• **What to do**:
Write out, exactly and in full, the line where "Where should I" appears together with all lines that follow it in the entries below. Do not include pictures.

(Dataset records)
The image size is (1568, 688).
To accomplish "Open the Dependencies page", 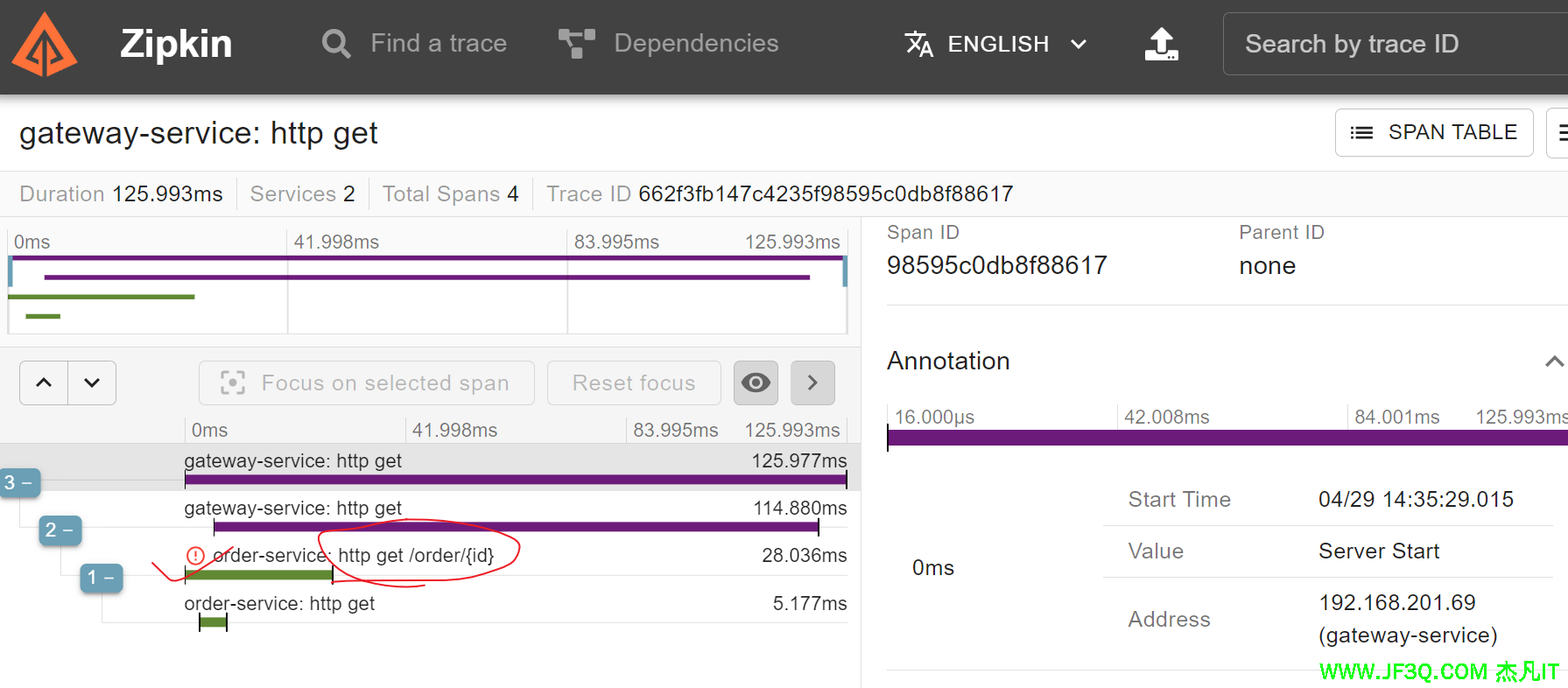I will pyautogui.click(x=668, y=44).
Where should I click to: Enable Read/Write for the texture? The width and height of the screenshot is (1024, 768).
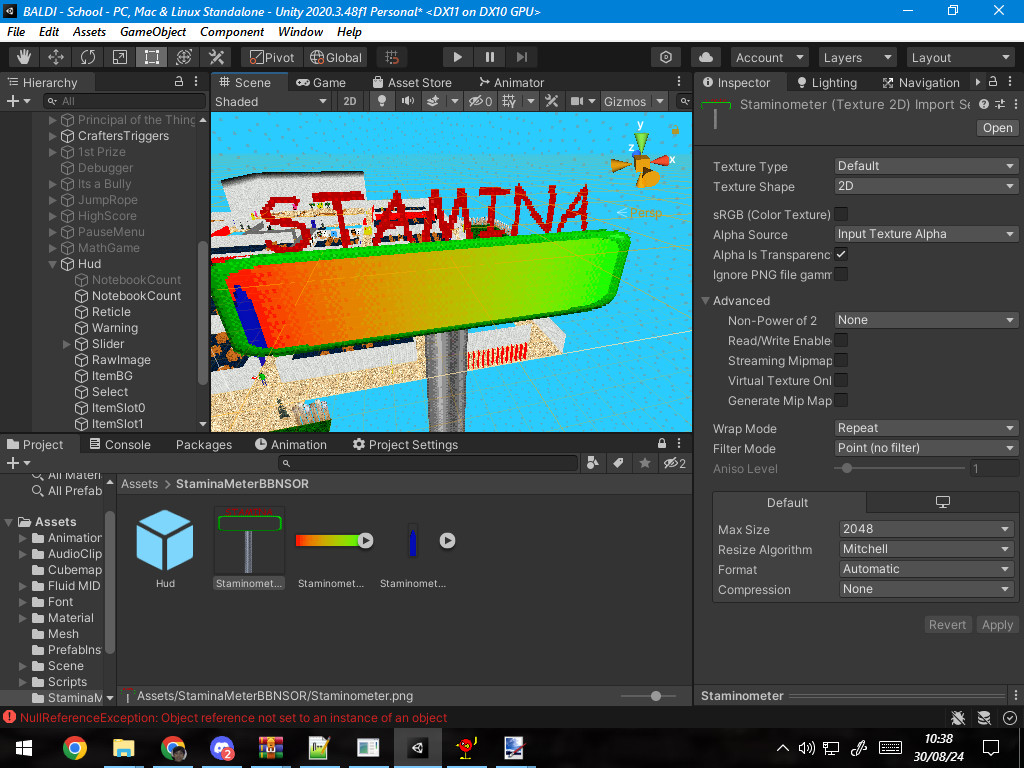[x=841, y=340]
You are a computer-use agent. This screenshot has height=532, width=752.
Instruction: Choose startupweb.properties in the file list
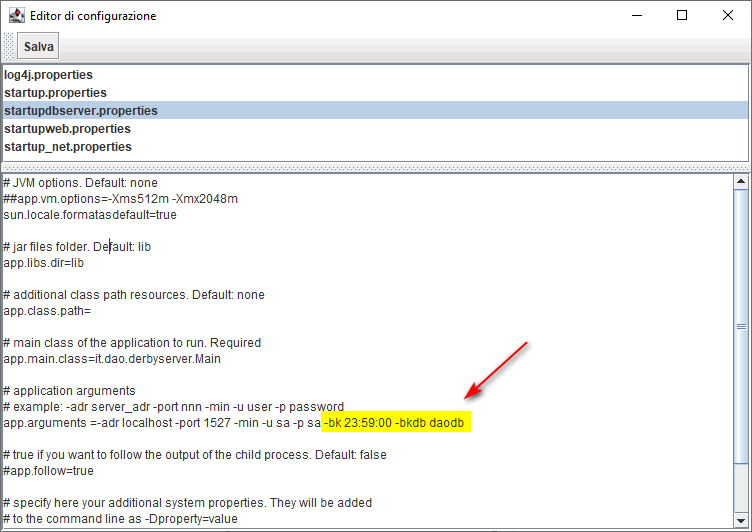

• **Solution for this exercise**:
Where should I click to: Enable Read/Write for the texture? The width and height of the screenshot is (1024, 768).
[x=841, y=340]
You are a computer-use agent. This screenshot has height=532, width=752.
Instruction: Choose startupweb.properties in the file list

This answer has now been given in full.